Exercise details:
Copy every line of the following data that includes the string "each".

Information supplied:

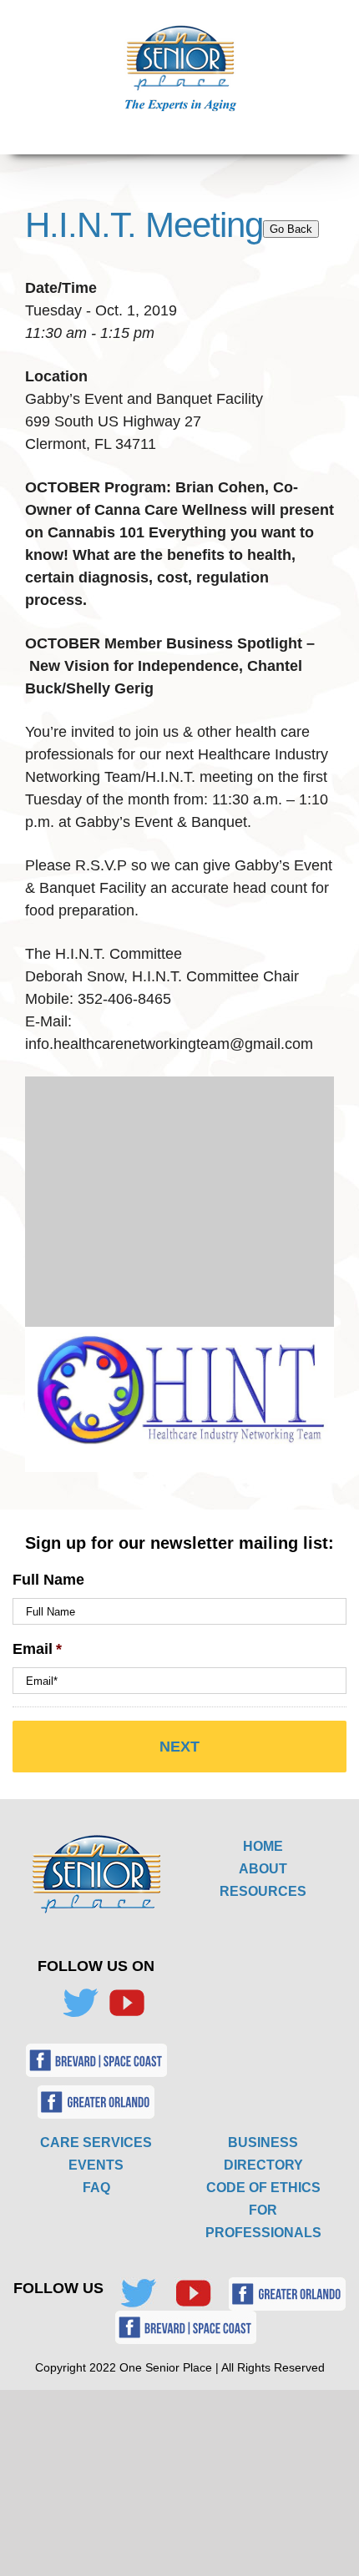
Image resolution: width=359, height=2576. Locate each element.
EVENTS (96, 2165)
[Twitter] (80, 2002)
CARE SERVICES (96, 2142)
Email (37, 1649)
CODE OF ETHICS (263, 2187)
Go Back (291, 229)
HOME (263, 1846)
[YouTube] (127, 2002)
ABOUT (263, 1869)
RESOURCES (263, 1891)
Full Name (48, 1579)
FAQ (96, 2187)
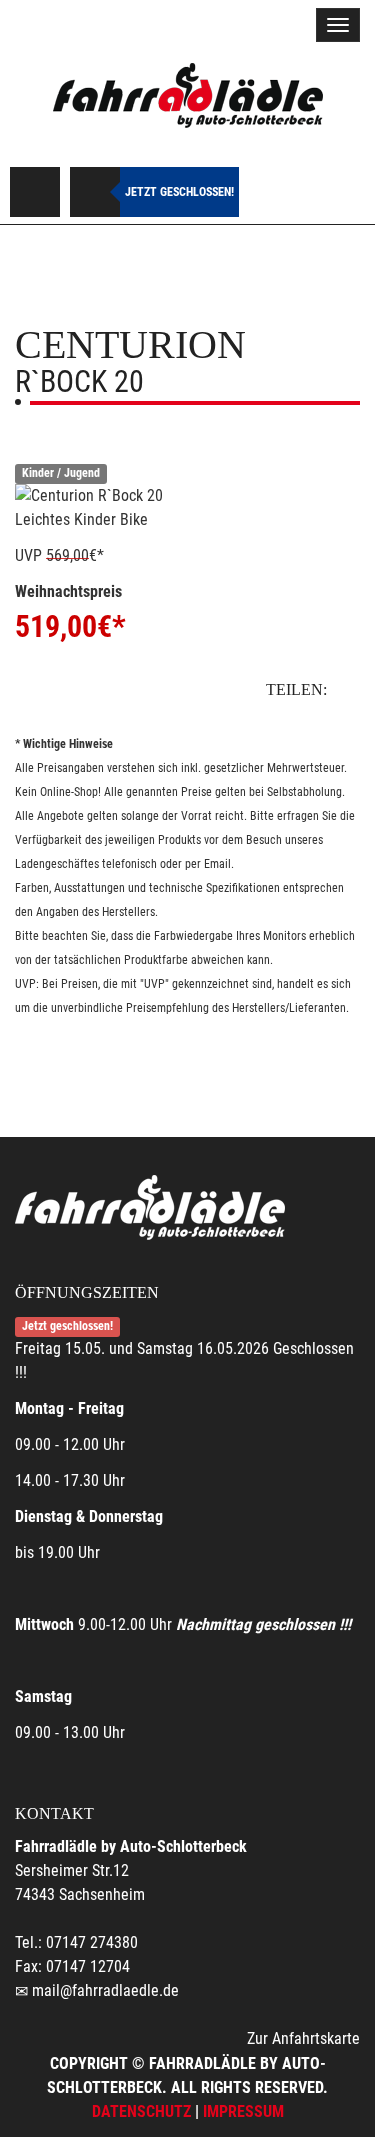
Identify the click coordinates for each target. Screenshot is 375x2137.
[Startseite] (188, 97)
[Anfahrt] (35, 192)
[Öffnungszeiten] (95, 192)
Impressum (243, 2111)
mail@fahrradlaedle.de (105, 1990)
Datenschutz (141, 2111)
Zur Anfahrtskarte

Task answer:
Image resolution: width=359, height=2576. Locate each element.
Identify the click coordinates for each target. Screenshot is 375x2137.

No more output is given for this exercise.